» **Aim of the exercise**: Could you repeat exactly the lines from the one containing "Instruction: Collapse the" through the last line of the records, with no pictures?

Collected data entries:
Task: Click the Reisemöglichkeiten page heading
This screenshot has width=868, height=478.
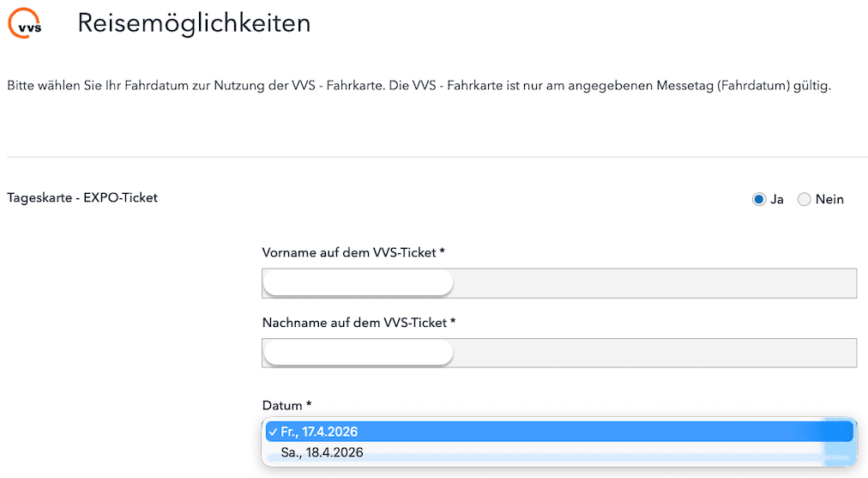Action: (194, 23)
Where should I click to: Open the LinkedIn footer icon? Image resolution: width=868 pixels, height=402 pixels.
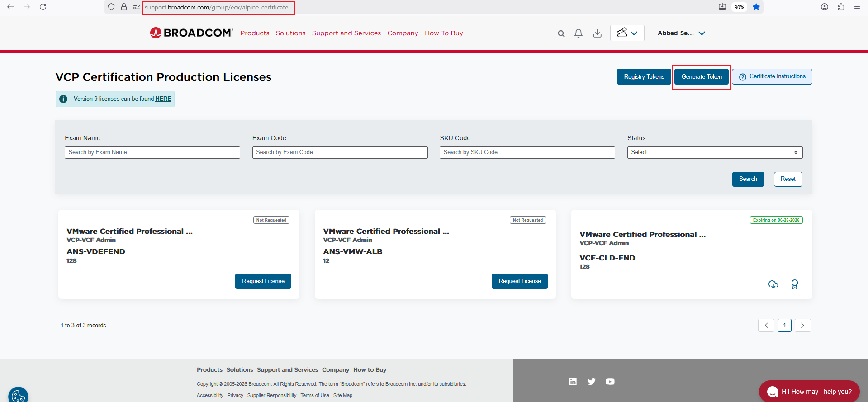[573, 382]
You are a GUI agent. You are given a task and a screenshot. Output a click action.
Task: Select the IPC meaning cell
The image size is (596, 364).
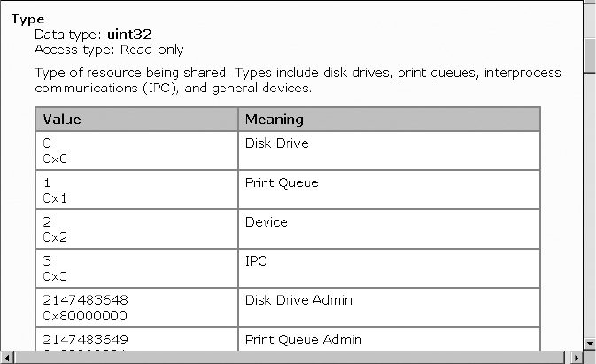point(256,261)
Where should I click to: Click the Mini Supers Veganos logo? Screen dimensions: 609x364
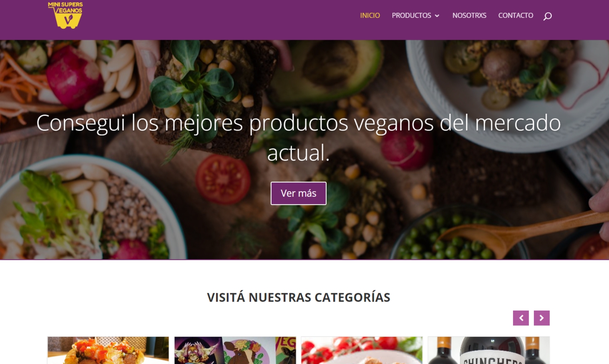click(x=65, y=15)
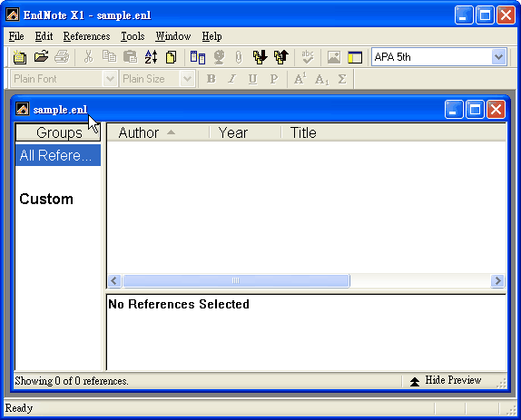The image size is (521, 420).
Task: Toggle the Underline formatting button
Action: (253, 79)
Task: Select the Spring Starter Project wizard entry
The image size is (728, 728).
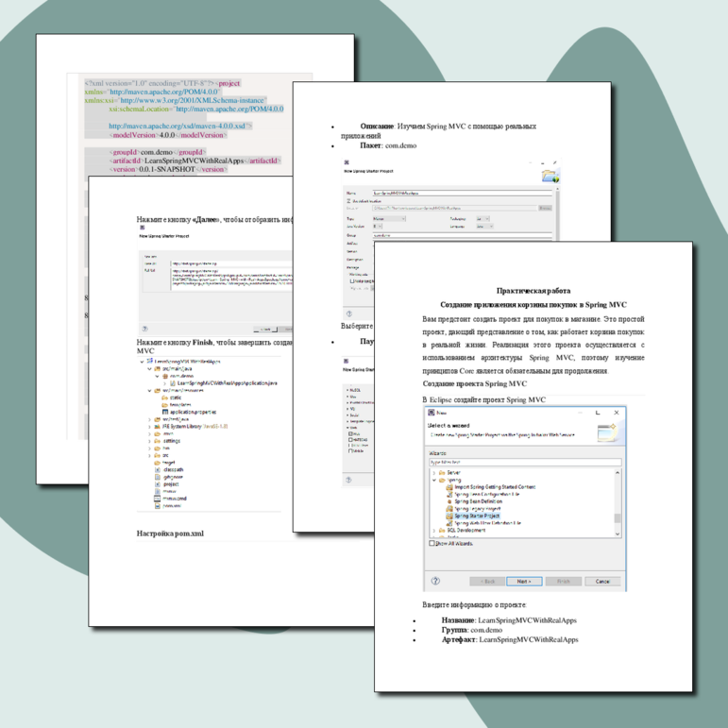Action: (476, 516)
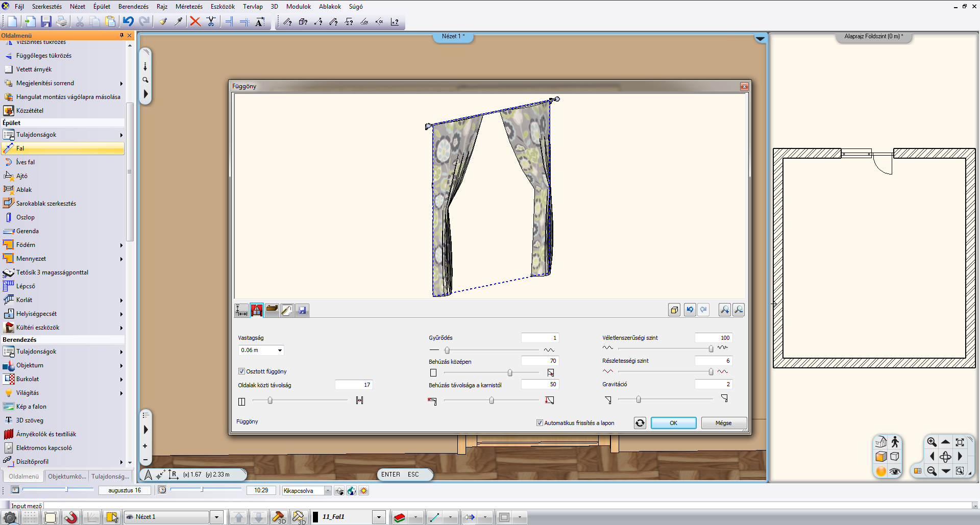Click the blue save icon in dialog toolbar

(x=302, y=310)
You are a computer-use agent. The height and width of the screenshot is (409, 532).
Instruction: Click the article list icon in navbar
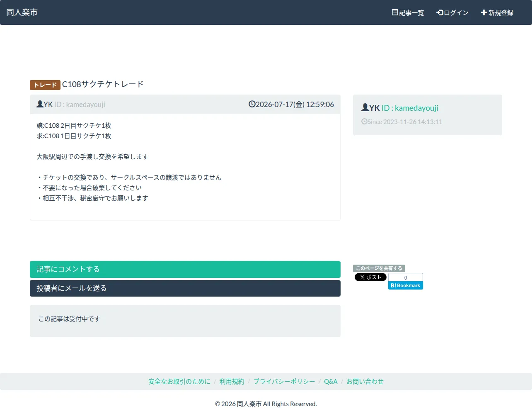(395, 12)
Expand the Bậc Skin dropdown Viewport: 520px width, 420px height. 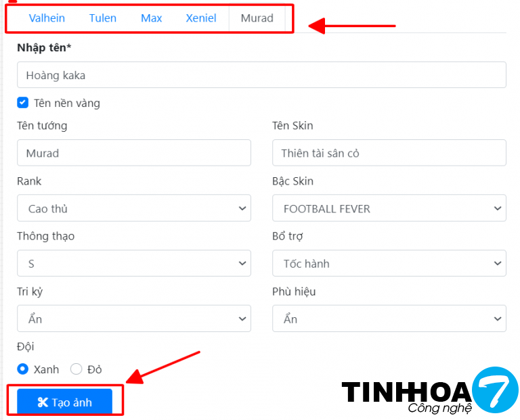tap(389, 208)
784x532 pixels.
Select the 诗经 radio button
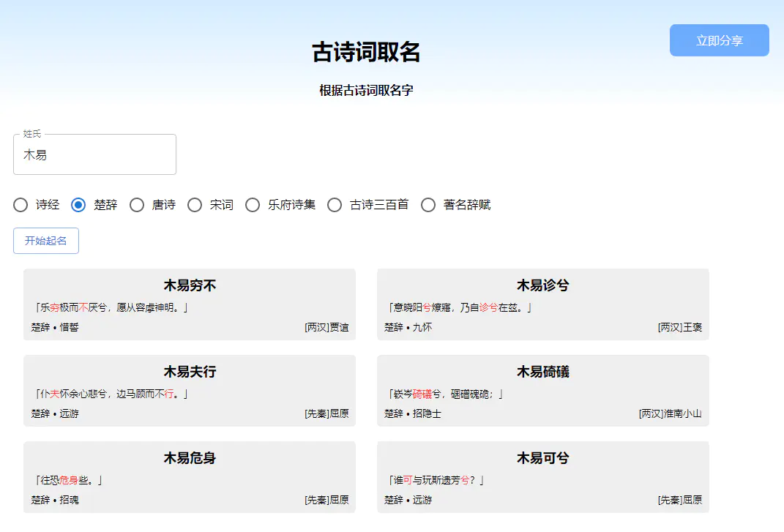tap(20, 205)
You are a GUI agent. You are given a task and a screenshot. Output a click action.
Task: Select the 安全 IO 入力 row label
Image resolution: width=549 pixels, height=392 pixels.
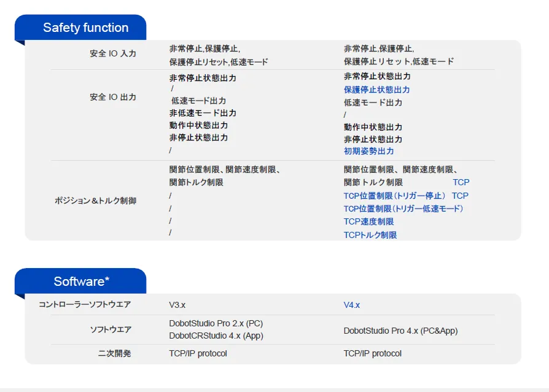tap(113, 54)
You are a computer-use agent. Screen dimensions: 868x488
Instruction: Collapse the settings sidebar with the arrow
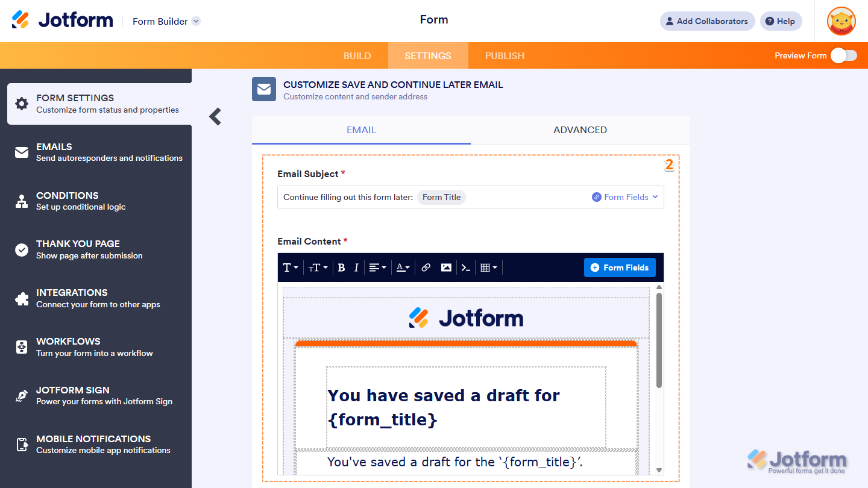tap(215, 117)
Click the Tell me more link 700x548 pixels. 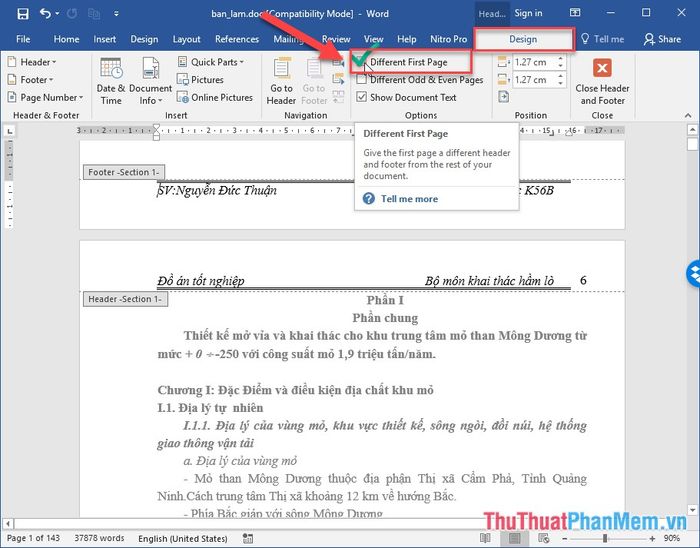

» **Exercise response**:
Instruction: Collapse the settings sidebar with the arrow
tap(215, 117)
Click the Tell me more link 700x548 pixels. 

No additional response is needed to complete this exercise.